* DATA:
◇ ◇ ◇ ◇

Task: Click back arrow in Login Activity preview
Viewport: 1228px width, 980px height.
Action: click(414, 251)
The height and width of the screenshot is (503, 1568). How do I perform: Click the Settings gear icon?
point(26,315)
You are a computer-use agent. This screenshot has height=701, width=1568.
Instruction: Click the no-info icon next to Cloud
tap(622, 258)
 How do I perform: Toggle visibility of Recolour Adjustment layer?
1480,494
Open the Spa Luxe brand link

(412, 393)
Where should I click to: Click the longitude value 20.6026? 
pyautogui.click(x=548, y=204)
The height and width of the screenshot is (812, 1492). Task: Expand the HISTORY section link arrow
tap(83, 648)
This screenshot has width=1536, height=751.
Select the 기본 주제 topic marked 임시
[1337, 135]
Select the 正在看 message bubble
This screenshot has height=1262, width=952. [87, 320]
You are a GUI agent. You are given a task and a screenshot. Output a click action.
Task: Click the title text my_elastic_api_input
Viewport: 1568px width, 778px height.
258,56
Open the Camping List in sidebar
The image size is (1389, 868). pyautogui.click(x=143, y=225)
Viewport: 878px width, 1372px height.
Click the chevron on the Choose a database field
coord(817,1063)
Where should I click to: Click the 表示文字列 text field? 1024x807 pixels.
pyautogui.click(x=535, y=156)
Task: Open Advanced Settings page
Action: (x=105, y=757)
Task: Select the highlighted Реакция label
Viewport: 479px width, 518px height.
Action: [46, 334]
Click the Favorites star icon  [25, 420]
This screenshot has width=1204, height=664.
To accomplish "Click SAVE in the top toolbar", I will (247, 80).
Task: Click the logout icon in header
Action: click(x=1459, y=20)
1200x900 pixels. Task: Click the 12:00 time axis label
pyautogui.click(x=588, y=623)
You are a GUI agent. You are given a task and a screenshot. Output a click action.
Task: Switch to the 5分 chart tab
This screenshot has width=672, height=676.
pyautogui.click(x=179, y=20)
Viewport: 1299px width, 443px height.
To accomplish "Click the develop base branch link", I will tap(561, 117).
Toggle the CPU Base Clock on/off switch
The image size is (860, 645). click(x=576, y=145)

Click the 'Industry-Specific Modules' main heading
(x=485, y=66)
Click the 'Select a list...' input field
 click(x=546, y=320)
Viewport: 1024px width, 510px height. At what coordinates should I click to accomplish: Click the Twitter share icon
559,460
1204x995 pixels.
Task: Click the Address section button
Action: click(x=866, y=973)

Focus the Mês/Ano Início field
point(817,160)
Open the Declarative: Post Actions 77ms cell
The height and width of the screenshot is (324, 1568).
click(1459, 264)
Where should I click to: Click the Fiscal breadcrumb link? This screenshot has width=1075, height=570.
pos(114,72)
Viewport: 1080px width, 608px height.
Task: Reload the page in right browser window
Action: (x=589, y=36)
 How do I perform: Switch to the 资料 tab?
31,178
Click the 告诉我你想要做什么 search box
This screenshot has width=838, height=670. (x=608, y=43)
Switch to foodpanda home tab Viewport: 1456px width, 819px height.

◇ ◇ ◇ ◇

* WORK INSTRUCTION: Each record should be transcribed exactly as it was written.

* OUTPUT FOR THIS EXERCISE:
Task: Click back arrow in Login Activity preview
Viewport: 1228px width, 980px height.
Action: click(414, 251)
The height and width of the screenshot is (503, 1568). How do I perform: Click the Settings gear icon?
point(26,315)
You are a computer-use agent. This screenshot has height=701, width=1568.
Instruction: Click the no-info icon next to Cloud
tap(622, 258)
 How do I perform: Toggle visibility of Recolour Adjustment layer?
1480,494
Open the Spa Luxe brand link

(412, 393)
Where should I click to: Click the longitude value 20.6026? 
pyautogui.click(x=548, y=204)
The height and width of the screenshot is (812, 1492). Task: Expand the HISTORY section link arrow
tap(83, 648)
This screenshot has width=1536, height=751.
Select the 기본 주제 topic marked 임시
[1337, 135]
Select the 正在看 message bubble
This screenshot has height=1262, width=952. [87, 320]
You are a GUI agent. You are given a task and a screenshot. Output a click action.
Task: Click the title text my_elastic_api_input
Viewport: 1568px width, 778px height.
258,56
Open the Camping List in sidebar
The image size is (1389, 868). pyautogui.click(x=143, y=225)
Viewport: 878px width, 1372px height.
Click the chevron on the Choose a database field
coord(817,1063)
Where should I click to: Click the 表示文字列 text field? 1024x807 pixels.
pyautogui.click(x=535, y=156)
Task: Open Advanced Settings page
Action: (x=105, y=757)
Task: Select the highlighted Реакция label
Viewport: 479px width, 518px height.
Action: [46, 334]
Click the Favorites star icon  [25, 420]
This screenshot has width=1204, height=664.
To accomplish "Click SAVE in the top toolbar", I will (247, 80).
Task: Click the logout icon in header
Action: click(x=1459, y=20)
1200x900 pixels. Task: Click the 12:00 time axis label
pyautogui.click(x=588, y=623)
You are a GUI agent. You are given a task and a screenshot. Output a click action.
Task: Switch to the 5分 chart tab
This screenshot has width=672, height=676.
pyautogui.click(x=179, y=20)
Viewport: 1299px width, 443px height.
To accomplish "Click the develop base branch link", I will tap(561, 117).
Toggle the CPU Base Clock on/off switch
The image size is (860, 645). click(x=576, y=145)

Click the 'Industry-Specific Modules' main heading
(x=485, y=66)
Click the 'Select a list...' input field
 click(x=546, y=320)
Viewport: 1024px width, 510px height. At what coordinates should I click to accomplish: Click the Twitter share icon
559,460
1204x995 pixels.
Task: Click the Address section button
Action: click(x=866, y=973)

Focus the Mês/Ano Início field
point(817,160)
Open the Declarative: Post Actions 77ms cell
The height and width of the screenshot is (324, 1568).
click(1459, 264)
Where should I click to: Click the Fiscal breadcrumb link? This screenshot has width=1075, height=570.
pos(114,72)
Viewport: 1080px width, 608px height.
Task: Reload the page in right browser window
Action: (x=589, y=36)
 How do I perform: Switch to the 资料 tab?
31,178
Click the 告诉我你想要做什么 search box
This screenshot has width=838, height=670. (x=608, y=43)
Switch to foodpanda home tab Viewport: 1456px width, 819px height.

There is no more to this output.